Notes on Kevin DeYoung and Ted Kluck’s
Why we Love the Church:
in praise of institutions and organized religion

Chapter 4 : Appetite for Deconstruction (Why Church is boring, Christians are __…)

“The pastors’ conference was an eye-opening experience for me, a non-pastor. I got to spend a week having really interesting conversations with a whole bunch of mostly hardworking, earnest, kind pastors who are really concerned about shepherding their flocks and reaching them with the gospel.

…I had settled into a sort of de facto, either/or dynamic in which pastors are either wanna-be revolutionary types, or mostly boring but get-the-gospel-right young Reformed types. What I see here, at the conference, is a ‘both’ sitation. These guys, for the most part, are real and passionate about worship, about getting the gospel right, and about reach the lost. They sincerely care about reaching postmoderns, and not just because their future (read: members) depends on it. Most of them have been to seminary, and while seminary, as all of the ‘left the church and found God’ books will tell you, isn’t in any way a fast track to superspirituality, the majority of these men have spent more time studying the Scriptures and classic Christian texts than I have. I appreciate them for this.”

Ted Kluck, Why We Love the Church

What is it like to be a pastor in this day and age, when the trend among professing Christians is to be anti-church? I don’t know, but I can’t imagine it’s easy.

I can see this de facto either/or that Kluck refers to–either a pastor is hip and relevant or he is boring but Biblical. Either he’s chasing numbers and revolutionary ideas, or he’s stuck in the mud with yesterday’s doctrine.

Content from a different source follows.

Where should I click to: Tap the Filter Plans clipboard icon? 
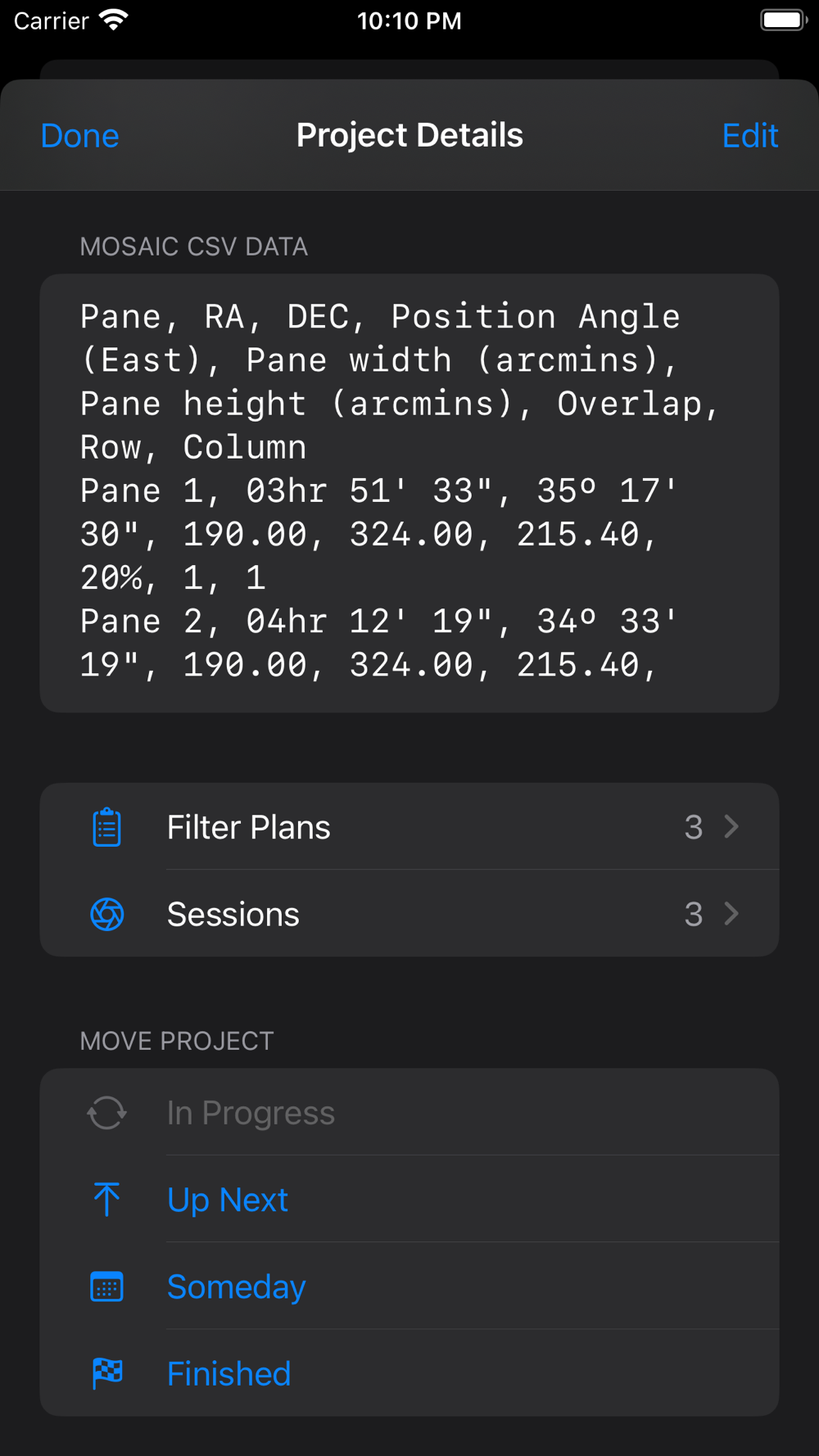coord(106,827)
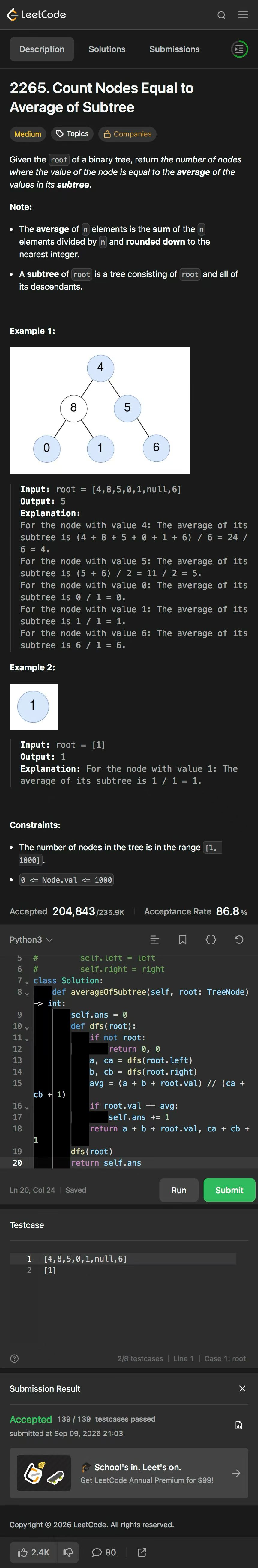258x1568 pixels.
Task: Click the green Submit button
Action: 229,1190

That’s the perception at any rate, the opinion you could easily get from reading the “get away from church” lit.

And then there’s the seminary thing–the books that say that seminary doesn’t do anything for pastors but turn them into dusty fuddy-duds. Seminaries are a thing of the past, today’s prognosticators declare. Call a seminarian and you’re fast-tracking your church for the grave.

That’s prevailing opinion–or at least that’s how prevailing opinion appears.

I’m heartened to hear of Kluck’s experience at this pastors’ conference. I’m heartened to hear of pastors who are passionate for postmoderns and passionate for sound doctrine. I’m heartened to hear that the seminaries aren’t dead–that young men still hunger after the Word of the Lord–and are willing to devote years of their lives to learning it.

It gives me hope for the church.

Kluck has a last coment about pastors in this segment of his chapter (yes, this is mostly footnote material): “They’ve also committed their lives to an enterprise (church) which can largely feel like a losing, uphill battle, and the Bible tells us will be out of place and largely reviled in culture. A lot of them feel discouraged and look tired.”

I can only imagine the burden these faithful men bear–the struggle to be faithful to the Word and relevant to this culture, the discouragement that comes with criticism from within and without.

Thank you, thank you, pastors–for bearing the burden, for devoting yourselves to the Word, for laying down your life for your people. Thank you, faithful shepherds, for taking hold of the call of God, for labouring for the safety and sanctification of the Lord’s flock.

I am encouraged by your service–and I pray that God would encourage your hearts in the good work to which He has called you. I pray, trusting that my God will supply all your needs, according to His riches in glory in Christ Jesus (Phil 4:19). It is a high call, a hard call, to pastor the church of God–but thank you for pressing on, despite all odds, towards the upward call of God in Christ Jesus (Phil 3:14).